> [Text section]
*** Begin section ***

Democratic presidential nominee Joe Biden brought his closing pitch to Georgia, calling for national healing from a landmark rife with symbolism before traveling to Atlanta to rally more voters to the polls.
Already, more than 3.1 million Georgians have cast a ballot as pollsters show a tight race between Biden and President Donald Trump in a state that hasn’t backed a Democrat for president in decades. Trump won the state by 5 percentage points just four years ago.
“There aren’t a lot of pundits who would have guessed four years ago that a Democratic
candidate for president in 2020 would be campaigning in Georgia on the final week of the election – or that we’d have such competitive Senate races in Georgia,” Biden said over the sound of honking at the outdoor drive-in event at Cellairis Amphitheatre at Lakewood.
“But we do – because something’s happening,” he said. “Here in Georgia, and across America, people of different races, backgrounds, Democrats, Republicans, and independents are coming together to transcend old divisions and to show what’s possible. This is the most important election of any of your lifetimes.”
The rally – which attracted about 365 cars and 771 people – was held in south Atlanta hours after the former vice president called for unity and healing at Warm Springs, where President Franklin D. Roosevelt sought treatment for his polio and where he died.
“This place – Warm Springs – is a reminder that, though broken, each of us can be healed and that as a people and a country, we can overcome this devastating virus, that we can heal a suffering world and, yes, we can restore our soul and save our country,” Biden said in a televised address from Warm Springs.
Biden’s focus on Georgia so late the campaign buoyed state Democrats’ hopes the state could back a Democratic presidential candidate for the first time since 1992, when Bill Clinton won the state. It was also a boost for the campaigns of Democrats Raphael Warnock and Jon Ossoff, who are trying to oust Republican incumbents. Both candidates spoke on stage at Tuesday’s Atlanta rally.
Biden’s two-stop visit Tuesday came the day after his wife, Jill Biden, campaigned in Savannah and Macon and days after his running mate, California U.S. Sen. Kamala Harris, stumped at Morehouse College in Atlanta.
State Rep. Calvin Smyre, who is one of the longest serving lawmakers in Georgia, said on stage that Trump has fanned the flames of racism. The Columbus Democrat said before the event that he believes Trump’s lack of leadership on social justice issues helped give a Democratic presidential candidate an opening and that Biden’s unifying message is appealing to Georgia voters.

*** End section ***

> [Required action A] In the article about Biden's Georgia campaign stop, reproduce the passage that starts with "Already, more than" and ends after "four years ago.".
> [Required action B] According to the article about Biden's Georgia campaign stop, how many cars and people did the Atlanta rally draw?

> [Data under study]
*** Begin section ***

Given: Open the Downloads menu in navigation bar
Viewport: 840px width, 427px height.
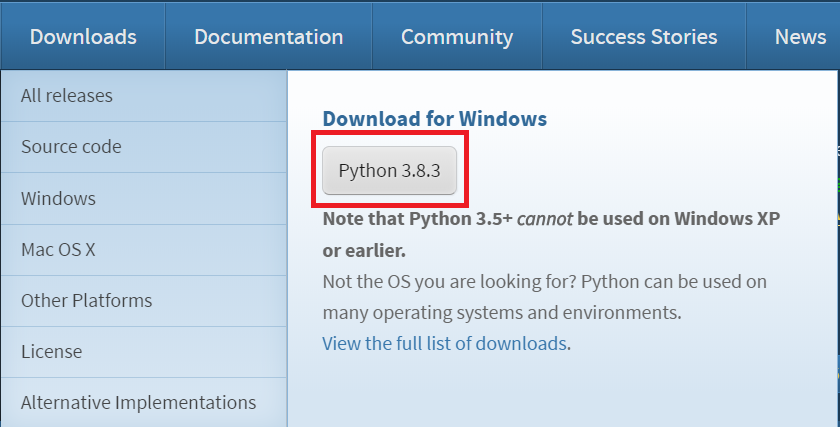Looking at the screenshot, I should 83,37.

*** End section ***
*** Begin section ***

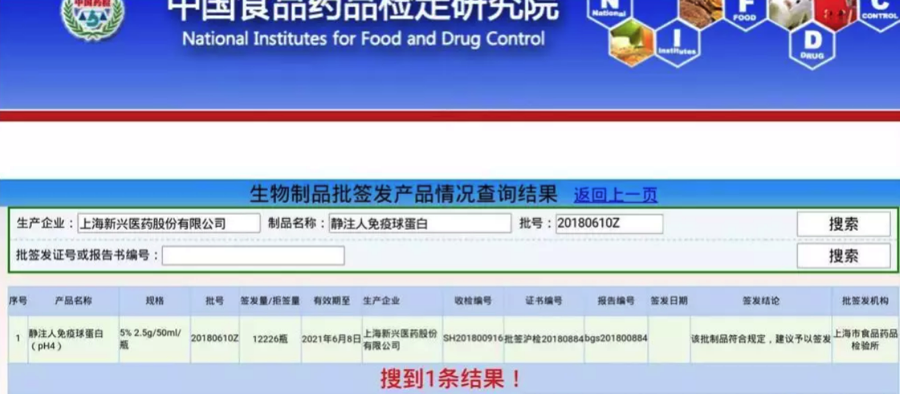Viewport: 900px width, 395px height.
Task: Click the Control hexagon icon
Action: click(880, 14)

*** End section ***

> [Answer A]
Already, more than 3.1 million Georgians have cast a ballot as pollsters show a tight race between Biden and President Donald Trump in a state that hasn’t backed a Democrat for president in decades. Trump won the state by 5 percentage points just four years ago.

> [Answer B] About 365 cars and 771 people.